It might pay off to do some more testing before stripping it down..perhaps its something "stupid" that you overlooked...lower hose have a spring in it??..it could have a clot in the block passages or the heads maybe..or a crack in a head thats so small water cant really leak back into the cylinder enough to be detected...usually you'll see the spark plug in the offending cylinder has all its carbon steamed off it or even has a few tell-tale drops of green anti-freeze on it when you pull it out after sitting overnoght...often if enough leals inti the cylinder you'll notice the engine spins over a revolution or two,then binds up some,then cranks normally again,thats the coolant causing it to hydrolock slightly..

I've taken good running engines all apart to install new freeze pugs before swapping one into my trucks as insurance against having to pull the engine out later if they decided to start leaking...more often than not I ended up replacing all of the originals that were in perfect condition!..but if I had not,I'd be sure to have problems later on...(I had a few LEAK that I put in too,that sucked !!:doah:)....
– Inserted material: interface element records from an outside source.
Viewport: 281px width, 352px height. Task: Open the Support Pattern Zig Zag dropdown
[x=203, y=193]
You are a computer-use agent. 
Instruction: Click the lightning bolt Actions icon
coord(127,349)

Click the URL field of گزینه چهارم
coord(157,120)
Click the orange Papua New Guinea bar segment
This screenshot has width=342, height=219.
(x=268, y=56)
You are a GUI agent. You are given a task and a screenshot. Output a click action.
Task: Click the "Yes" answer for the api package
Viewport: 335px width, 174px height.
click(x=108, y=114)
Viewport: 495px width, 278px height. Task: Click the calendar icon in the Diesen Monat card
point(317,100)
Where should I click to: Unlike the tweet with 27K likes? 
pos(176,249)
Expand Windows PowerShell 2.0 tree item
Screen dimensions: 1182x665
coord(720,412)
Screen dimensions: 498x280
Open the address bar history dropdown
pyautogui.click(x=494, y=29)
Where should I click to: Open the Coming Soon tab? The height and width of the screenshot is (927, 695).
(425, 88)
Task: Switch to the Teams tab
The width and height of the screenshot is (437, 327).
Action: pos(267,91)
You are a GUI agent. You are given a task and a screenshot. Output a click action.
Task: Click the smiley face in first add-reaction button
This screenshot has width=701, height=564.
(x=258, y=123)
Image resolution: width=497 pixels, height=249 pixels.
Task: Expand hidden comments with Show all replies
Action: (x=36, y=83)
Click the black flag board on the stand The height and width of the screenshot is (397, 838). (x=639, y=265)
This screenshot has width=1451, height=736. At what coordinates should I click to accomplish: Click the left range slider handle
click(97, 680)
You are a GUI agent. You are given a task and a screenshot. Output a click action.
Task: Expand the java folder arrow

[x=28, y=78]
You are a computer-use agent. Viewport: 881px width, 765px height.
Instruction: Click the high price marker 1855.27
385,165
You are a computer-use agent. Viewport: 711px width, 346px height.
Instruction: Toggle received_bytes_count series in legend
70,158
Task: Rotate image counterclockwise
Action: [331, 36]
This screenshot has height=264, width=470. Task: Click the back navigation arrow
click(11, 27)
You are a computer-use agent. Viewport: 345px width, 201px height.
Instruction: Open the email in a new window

We got many engines runing at the junkyard that sat for 10-15 years and a few had overheating problems,but few turned out to be a bad head gasket --usually it was a crack in the head or block,or somthing minor like a clogged radiator or stuck thermostat,etc...we had one engine with a heat riser that was stuck closed and it would overheat after a 15 minute run down the road,but not if you let it idle all day long..took quite a while to discover that!..
 
It might pay off to do some more testing before stripping it down..perhaps its something "stupid" that you overlooked...lower hose have a spring in it??..it could have a clot in the block passages or the heads maybe..or a crack in a head thats so small water cant really leak back into the cylinder enough to be detected...usually you'll see the spark plug in the offending cylinder has all its carbon steamed off it or even has a few tell-tale drops of green anti-freeze on it when you pull it out after sitting overnoght...often if enough leals inti the cylinder you'll notice the engine spins over a revolution or two,then binds up some,then cranks normally again,thats the coolant causing it to hydrolock slightly..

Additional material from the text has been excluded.